Justice Secretary Ken Clarke has warned the European Union not to sacrifice individual freedoms in the battle to boost security.

He said the UK had experience of the "authoritarian extremes" of the previous Labour government on the issue of data protection, with more than one million unconvicted citizens on the national DNA database and attempts to introduce compulsory ID cards.

Now, he said, Europe had to guard against the risk of an authoritarian response "which stifles democracy and provides succour to our enemies".

Mr Clarke was speaking at the British Chamber of Commerce in Brussels in the midst of ongoing negotiations on updating Europe's data protection laws.

A new EU-US deal on the collection of airline passenger information is due to be agreed later this year - but the Guardian newspaper claimed that a leaked document reflecting the state of negotiations so far showed that Washington was pressing for the right to keep EU passengers' personal data for 15 years.

The move would revive controversy about breaches of EU privacy laws, with MEPs expected to raise objections in a vote in the next few weeks.

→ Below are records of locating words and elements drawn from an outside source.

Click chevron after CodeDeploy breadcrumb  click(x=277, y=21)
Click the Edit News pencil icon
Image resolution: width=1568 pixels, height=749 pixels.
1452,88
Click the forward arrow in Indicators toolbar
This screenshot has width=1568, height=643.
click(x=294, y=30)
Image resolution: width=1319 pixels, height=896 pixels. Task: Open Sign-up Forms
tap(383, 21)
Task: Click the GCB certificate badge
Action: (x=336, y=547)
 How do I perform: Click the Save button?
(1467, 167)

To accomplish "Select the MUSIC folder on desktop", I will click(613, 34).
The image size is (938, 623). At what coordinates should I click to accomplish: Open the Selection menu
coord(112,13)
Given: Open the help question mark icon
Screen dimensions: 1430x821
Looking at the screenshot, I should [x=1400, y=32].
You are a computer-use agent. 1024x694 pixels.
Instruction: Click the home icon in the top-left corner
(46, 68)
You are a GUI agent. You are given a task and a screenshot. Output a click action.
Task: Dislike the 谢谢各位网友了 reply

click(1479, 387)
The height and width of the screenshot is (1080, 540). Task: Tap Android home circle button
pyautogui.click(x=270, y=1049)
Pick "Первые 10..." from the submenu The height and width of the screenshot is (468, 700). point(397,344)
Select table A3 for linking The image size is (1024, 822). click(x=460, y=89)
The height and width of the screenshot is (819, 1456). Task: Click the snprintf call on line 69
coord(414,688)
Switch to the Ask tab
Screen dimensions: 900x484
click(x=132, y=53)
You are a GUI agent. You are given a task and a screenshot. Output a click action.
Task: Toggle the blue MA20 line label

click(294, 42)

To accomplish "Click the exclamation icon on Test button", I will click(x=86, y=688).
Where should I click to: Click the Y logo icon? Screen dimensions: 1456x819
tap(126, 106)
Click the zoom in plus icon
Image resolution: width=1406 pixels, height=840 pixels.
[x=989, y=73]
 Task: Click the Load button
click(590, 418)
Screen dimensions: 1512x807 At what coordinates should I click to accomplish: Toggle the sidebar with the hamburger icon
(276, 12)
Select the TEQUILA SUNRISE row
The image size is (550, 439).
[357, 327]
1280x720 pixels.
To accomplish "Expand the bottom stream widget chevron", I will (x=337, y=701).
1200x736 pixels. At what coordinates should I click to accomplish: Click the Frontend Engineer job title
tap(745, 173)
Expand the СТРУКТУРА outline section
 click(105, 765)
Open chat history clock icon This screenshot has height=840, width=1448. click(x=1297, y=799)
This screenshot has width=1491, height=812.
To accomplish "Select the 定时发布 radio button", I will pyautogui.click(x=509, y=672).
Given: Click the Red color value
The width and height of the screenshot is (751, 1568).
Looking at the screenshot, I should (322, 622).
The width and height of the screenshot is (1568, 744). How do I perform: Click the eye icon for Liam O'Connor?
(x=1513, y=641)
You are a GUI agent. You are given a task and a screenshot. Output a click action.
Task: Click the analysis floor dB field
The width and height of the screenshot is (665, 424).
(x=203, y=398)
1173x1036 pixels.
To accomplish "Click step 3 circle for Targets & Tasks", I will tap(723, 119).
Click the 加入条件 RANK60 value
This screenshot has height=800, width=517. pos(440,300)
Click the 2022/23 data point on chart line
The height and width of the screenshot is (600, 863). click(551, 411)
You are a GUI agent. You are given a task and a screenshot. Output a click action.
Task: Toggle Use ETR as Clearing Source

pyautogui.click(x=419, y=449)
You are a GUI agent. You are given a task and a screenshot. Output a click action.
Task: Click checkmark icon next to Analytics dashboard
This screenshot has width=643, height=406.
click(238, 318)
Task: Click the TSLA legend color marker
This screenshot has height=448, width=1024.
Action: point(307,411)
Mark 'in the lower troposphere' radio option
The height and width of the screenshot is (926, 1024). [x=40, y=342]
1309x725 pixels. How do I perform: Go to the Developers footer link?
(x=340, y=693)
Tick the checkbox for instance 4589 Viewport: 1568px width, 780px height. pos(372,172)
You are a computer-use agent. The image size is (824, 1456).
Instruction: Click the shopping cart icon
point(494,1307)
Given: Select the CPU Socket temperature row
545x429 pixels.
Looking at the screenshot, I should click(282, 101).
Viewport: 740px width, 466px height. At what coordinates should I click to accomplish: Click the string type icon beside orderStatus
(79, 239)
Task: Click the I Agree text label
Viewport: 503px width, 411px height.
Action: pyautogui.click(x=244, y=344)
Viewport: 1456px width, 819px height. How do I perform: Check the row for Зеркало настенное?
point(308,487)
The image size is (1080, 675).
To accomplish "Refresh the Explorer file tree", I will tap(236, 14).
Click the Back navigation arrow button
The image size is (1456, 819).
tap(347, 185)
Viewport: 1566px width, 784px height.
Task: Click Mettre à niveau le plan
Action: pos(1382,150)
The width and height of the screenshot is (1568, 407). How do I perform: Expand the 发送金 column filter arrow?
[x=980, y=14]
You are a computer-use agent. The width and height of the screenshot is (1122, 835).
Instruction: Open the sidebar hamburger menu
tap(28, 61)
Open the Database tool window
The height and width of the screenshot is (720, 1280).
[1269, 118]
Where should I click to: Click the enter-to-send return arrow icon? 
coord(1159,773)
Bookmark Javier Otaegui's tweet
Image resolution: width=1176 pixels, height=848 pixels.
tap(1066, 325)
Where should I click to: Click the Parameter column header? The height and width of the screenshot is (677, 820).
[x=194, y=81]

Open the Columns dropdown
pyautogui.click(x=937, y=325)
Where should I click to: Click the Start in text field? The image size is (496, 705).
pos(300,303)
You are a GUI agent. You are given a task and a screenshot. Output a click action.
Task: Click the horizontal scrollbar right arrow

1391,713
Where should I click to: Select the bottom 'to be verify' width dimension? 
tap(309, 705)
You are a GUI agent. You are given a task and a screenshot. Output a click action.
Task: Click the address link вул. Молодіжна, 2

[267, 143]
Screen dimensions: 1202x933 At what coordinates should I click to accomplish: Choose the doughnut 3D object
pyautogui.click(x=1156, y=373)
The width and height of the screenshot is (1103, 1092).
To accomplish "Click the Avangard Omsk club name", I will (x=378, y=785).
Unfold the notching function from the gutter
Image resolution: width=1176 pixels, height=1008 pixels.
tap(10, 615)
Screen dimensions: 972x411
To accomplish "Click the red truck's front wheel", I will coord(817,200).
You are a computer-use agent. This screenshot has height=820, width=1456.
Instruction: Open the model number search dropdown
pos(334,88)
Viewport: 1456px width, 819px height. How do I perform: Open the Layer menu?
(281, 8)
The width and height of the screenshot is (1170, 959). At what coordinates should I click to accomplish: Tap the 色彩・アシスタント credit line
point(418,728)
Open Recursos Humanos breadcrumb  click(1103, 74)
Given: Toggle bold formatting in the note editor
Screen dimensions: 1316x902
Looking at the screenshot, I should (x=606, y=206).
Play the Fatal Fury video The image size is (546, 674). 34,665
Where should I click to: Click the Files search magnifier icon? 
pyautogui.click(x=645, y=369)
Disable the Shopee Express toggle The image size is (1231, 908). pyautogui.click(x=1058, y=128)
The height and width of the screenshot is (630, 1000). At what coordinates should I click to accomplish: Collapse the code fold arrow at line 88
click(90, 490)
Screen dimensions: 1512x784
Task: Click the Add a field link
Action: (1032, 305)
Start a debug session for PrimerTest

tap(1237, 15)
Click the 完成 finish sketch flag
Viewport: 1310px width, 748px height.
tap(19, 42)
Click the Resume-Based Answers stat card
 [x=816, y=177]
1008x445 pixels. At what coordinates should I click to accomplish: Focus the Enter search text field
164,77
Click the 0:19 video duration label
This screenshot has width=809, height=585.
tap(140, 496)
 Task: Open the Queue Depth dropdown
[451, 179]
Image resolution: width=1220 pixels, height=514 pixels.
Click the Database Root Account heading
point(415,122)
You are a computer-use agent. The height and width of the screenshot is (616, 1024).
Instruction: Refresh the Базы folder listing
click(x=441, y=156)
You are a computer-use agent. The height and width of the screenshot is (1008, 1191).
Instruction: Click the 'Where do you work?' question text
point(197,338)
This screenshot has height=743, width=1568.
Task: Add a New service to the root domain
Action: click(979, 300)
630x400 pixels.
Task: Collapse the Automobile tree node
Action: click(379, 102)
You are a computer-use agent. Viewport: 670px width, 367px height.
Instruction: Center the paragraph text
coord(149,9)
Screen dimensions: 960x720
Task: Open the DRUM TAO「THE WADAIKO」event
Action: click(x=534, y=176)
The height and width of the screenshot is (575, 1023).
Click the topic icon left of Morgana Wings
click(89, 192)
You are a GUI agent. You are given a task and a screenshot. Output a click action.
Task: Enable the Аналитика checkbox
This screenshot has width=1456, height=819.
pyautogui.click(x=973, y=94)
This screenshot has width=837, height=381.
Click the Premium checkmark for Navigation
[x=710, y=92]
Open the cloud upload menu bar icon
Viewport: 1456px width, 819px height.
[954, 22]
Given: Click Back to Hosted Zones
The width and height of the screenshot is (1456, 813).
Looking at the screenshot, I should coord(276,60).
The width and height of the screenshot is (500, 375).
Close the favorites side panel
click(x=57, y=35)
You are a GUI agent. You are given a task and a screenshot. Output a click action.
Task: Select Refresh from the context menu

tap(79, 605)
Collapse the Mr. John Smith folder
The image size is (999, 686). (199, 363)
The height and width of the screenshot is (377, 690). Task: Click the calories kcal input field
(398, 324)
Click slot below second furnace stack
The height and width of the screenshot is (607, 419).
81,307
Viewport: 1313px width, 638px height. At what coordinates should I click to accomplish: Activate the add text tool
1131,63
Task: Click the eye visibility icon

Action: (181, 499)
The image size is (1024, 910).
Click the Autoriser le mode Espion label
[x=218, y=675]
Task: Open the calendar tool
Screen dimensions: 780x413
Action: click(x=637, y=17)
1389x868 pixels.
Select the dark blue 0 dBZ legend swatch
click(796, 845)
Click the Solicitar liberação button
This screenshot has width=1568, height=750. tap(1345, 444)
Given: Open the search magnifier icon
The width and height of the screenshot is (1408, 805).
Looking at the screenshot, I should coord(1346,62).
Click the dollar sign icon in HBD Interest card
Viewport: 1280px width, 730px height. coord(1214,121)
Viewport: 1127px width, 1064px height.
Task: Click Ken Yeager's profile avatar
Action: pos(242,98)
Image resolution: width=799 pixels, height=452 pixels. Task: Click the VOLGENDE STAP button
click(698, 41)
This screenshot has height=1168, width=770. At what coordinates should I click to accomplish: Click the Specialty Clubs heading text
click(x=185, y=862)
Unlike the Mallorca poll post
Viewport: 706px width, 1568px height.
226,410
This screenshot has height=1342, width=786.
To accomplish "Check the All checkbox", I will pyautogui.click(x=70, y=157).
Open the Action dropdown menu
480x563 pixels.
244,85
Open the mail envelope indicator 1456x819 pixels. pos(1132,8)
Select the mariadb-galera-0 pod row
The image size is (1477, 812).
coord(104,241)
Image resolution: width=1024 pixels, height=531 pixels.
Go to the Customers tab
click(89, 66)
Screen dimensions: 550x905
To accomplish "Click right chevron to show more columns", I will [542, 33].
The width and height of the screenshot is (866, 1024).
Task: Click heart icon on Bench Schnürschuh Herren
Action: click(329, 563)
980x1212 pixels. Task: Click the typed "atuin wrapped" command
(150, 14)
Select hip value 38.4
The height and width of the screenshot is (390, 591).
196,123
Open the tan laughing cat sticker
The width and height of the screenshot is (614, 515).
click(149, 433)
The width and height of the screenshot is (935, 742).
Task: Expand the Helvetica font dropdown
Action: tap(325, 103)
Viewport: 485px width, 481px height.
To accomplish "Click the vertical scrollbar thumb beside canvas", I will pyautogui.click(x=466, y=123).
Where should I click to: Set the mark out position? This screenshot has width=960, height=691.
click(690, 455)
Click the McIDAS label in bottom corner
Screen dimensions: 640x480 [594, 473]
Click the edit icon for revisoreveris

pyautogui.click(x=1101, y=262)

Mr Clarke said that the pooling of information was necessary in modern society, but added: "The challenge is having a system of rules that are subtle and grounded enough to protect those three crucial rights: privacy, safety and freedom.

"The watchword for me in relation to data protection is flexibility.

"A preoccupation with imposing a single, inflexible, detailed data protection regime on the whole of the EU, regardless of the peculiarities of different culture and legal systems, carries with it serious risks."

He went on: "I am optimistic that there's a common sense solution on this. Our experience in the UK is that security, freedom and privacy are possible.

"We do not agree with those who say that we have to choose between being safe, being free and being private. We must protect all these basic rights."

Mr Clarke said there was no doubt that EU countries had to improve their current data protection regime, while respecting the fact that "different nations need different nuances".

That meant agreeing the broad approach at EU level but not "arguing endlessly" over the details.

The EU was a union of member states with the nations as the "fundamental building block", with separate national legal and judicial systems and procedures but the shared belief in the values of democracy, rights and the rule of law.

He warned: "We must guard against regulations that are so obsessively concerned with data protection that they fail to recognise that harm can result from failure to share information.

"My view is that the correct approach (on data protection) is one that recognises shared values but rejects a one-size-fits-all way of delivering them.

"We each have constitutional and cultural identities to which we are attached - the EU should not be challenging them."